At a recent dinner party, our host posed a question to discuss over the meal: What are you hoping for?
Most responses were predictable: peace in the world, health for our families. One younger guest said, “I hope that at the end of my life I can know that I have made a difference, some worthwhile contribution to the world.” We then had a fascinating discussion of success and significance.
That table talk was still in my mind this week when Jeanie and I drove up to visit her brother, Billy Graham, who turned 96 on Friday at his Montreat home.
We took along a signed copy of the new book by Grant Wacker, distinguished professor of American church history at Duke Divinity School.

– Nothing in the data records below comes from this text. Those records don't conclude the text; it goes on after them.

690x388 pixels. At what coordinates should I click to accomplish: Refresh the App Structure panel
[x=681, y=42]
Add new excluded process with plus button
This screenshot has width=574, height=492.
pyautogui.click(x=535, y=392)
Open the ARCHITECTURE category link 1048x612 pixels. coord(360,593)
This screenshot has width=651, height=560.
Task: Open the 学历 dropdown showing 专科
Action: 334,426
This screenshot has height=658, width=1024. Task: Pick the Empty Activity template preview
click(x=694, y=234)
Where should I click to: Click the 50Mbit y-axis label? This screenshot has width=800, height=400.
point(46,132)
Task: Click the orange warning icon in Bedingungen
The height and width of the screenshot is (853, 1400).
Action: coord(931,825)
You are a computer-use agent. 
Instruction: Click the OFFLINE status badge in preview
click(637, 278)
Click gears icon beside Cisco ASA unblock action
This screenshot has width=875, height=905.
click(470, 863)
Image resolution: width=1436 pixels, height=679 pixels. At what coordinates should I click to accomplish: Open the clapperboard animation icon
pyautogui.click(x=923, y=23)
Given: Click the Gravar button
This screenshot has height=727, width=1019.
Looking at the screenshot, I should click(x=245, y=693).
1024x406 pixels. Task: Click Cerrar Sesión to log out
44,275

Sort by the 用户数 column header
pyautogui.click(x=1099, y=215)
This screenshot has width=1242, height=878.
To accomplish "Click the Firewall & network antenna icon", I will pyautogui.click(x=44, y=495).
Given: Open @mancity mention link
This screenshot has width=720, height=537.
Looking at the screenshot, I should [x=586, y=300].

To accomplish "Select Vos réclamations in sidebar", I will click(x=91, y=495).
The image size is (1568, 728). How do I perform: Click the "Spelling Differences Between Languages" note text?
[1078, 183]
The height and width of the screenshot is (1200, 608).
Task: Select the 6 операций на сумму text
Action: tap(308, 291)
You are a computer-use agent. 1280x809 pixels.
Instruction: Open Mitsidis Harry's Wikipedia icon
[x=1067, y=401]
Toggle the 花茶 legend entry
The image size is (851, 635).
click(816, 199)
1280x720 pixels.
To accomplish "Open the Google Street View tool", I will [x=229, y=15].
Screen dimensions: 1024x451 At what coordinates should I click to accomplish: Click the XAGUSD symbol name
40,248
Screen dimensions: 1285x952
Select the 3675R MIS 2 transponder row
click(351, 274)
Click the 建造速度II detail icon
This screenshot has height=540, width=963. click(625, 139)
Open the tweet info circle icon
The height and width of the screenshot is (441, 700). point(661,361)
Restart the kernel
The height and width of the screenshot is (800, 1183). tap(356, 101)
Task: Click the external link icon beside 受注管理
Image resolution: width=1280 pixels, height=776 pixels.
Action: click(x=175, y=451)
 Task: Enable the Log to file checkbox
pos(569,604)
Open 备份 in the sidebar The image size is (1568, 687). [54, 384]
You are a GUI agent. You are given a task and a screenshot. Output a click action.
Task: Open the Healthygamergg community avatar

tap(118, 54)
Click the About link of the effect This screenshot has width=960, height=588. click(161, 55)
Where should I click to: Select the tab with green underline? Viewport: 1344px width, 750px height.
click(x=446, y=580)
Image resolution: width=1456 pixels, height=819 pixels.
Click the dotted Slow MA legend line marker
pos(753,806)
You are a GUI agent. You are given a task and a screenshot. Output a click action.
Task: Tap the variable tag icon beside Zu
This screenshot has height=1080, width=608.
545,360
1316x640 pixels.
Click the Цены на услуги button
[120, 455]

“Why does Billy Graham matter?” asks Wacker, and offers a thorough assessment of his place in 20th-century America. He details the 60-plus years of ministry: the millions upon millions who heard his voice; his friendships with so many presidents; the 28 times he was on the cover of major magazines. He certainly was a “success” in public influence and recognition.
What interests me is the title. Wacker could have made it about Billy Graham as preacher, evangelist, world leader, most admired figure. Instead he calls it “America’s Pastor,” because, of the thousands of letters that poured in to him, most were about people’s personal hurts and needs – broken marriages, wayward children, loneliness.
As Jeanie handed the book to her brother, with his failing eyesight, he could barely see the cover. I gazed at him sitting up, white hair flowing back, blue eyes faded, barely able to hear his sister’s soft voice. As he held the book, and slowly thanked us for our birthday greetings, his voice was so different from the thunder and quick words of earlier years.
But his wit is still there! “How old are you?” he asked Jeanie, and when she told him, he said, “How did you get there so quick?”
In those minutes I realized Grant Wacker has the title right. Billy Graham is evangelist to the world, but pastor to many, and to our family Billy Frank, the caring brother and uncle.
It was Billy who broke the news to our son Kevin that his older brother Sandy had died unexpectedly during surgery. He was at Mayo Clinic when our daughter Debbie went for tests on breast cancer (now long gone). He waited for her at the end of a hall, hugged her, prayed for her. She later said, “Uncle Billy, for me that was the best sermon you ever preached. It was not you speaking from a platform, but you in your wheelchair, waiting for me in my fear.”
On one of our recent visits I realized he could not hear my words, so I sang for him – some old hymns. “Keep singing,” he said. “Sing more.”
He was not much of a singer himself. His soloist, George Beverly Shea, said Billy had a malady – no melody! But he and Billy’s music leader, Cliff Barrows, often had him join them in a fun version of “This Little Light of Mine.” He was allocated only one note. When they got to “Hide it under a bushel?” he would exclaim, “No!”
“Billy, do you remember that?” I asked. He nodded. So I sang and when I got to “hide it under a bushel?” I paused, and very softly he breathed, “No.”
Of all the words that he spoke and millions heard, that one quiet “no” tells me that any one of us can let our light shine.
Billy touched the world in ways very few can. He touched individuals in ways any of us can. At 96, doesn’t that count as success?